### [The problem]
Once the line with "Instruction: Click the search" is found in the entries below, print it and each following line exactly, stopping after the line with "Click the red Couleur"; print nothing else.

⁂

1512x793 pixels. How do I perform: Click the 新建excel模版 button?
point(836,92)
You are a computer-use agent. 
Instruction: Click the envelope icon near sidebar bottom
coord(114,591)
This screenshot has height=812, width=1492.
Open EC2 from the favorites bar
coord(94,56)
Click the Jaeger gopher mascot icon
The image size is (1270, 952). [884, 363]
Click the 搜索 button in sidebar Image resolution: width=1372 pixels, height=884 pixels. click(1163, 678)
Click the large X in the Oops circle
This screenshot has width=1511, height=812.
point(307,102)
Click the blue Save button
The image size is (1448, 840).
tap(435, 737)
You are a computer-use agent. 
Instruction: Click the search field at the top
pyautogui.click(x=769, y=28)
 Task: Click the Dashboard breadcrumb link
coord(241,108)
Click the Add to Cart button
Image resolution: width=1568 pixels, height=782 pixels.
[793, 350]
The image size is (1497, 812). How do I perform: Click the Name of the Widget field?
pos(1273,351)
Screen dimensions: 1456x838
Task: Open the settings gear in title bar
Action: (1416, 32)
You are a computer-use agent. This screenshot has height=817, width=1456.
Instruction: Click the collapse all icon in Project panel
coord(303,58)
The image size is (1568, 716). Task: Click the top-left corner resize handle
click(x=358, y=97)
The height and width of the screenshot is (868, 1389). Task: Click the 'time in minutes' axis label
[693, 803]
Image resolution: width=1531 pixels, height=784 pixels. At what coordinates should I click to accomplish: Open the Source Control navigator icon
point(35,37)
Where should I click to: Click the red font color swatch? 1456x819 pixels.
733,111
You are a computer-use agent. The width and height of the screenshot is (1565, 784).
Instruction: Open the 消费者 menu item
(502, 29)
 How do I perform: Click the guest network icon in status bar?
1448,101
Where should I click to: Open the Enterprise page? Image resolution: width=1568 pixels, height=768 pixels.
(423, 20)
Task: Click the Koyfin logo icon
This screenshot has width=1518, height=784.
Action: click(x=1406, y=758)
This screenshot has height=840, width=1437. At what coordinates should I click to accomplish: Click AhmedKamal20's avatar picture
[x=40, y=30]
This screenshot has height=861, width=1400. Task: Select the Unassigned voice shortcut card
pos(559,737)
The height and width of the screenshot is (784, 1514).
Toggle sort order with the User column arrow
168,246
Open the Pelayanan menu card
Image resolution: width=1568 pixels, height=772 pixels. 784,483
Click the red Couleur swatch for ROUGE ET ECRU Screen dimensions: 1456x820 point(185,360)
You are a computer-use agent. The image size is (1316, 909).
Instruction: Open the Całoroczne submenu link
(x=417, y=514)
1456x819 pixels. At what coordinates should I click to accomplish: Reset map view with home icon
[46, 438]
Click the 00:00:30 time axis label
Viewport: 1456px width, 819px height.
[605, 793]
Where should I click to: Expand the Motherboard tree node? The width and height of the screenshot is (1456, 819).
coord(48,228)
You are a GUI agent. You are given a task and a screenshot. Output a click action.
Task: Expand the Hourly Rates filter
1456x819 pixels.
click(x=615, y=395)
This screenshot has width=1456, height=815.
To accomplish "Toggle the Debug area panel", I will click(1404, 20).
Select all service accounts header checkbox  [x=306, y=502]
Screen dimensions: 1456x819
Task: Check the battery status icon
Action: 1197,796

⁂

### [The completed task]
Instruction: Click the search field at the top
pyautogui.click(x=769, y=28)
 Task: Click the Dashboard breadcrumb link
coord(241,108)
Click the Add to Cart button
Image resolution: width=1568 pixels, height=782 pixels.
[793, 350]
The image size is (1497, 812). How do I perform: Click the Name of the Widget field?
pos(1273,351)
Screen dimensions: 1456x838
Task: Open the settings gear in title bar
Action: (1416, 32)
You are a computer-use agent. This screenshot has height=817, width=1456.
Instruction: Click the collapse all icon in Project panel
coord(303,58)
The image size is (1568, 716). Task: Click the top-left corner resize handle
click(x=358, y=97)
The height and width of the screenshot is (868, 1389). Task: Click the 'time in minutes' axis label
[693, 803]
Image resolution: width=1531 pixels, height=784 pixels. At what coordinates should I click to accomplish: Open the Source Control navigator icon
point(35,37)
Where should I click to: Click the red font color swatch? 1456x819 pixels.
733,111
You are a computer-use agent. The width and height of the screenshot is (1565, 784).
Instruction: Open the 消费者 menu item
(502, 29)
 How do I perform: Click the guest network icon in status bar?
1448,101
Where should I click to: Open the Enterprise page? Image resolution: width=1568 pixels, height=768 pixels.
(423, 20)
Task: Click the Koyfin logo icon
This screenshot has width=1518, height=784.
Action: click(x=1406, y=758)
This screenshot has height=840, width=1437. At what coordinates should I click to accomplish: Click AhmedKamal20's avatar picture
[x=40, y=30]
This screenshot has height=861, width=1400. Task: Select the Unassigned voice shortcut card
pos(559,737)
The height and width of the screenshot is (784, 1514).
Toggle sort order with the User column arrow
168,246
Open the Pelayanan menu card
Image resolution: width=1568 pixels, height=772 pixels. 784,483
Click the red Couleur swatch for ROUGE ET ECRU Screen dimensions: 1456x820 point(185,360)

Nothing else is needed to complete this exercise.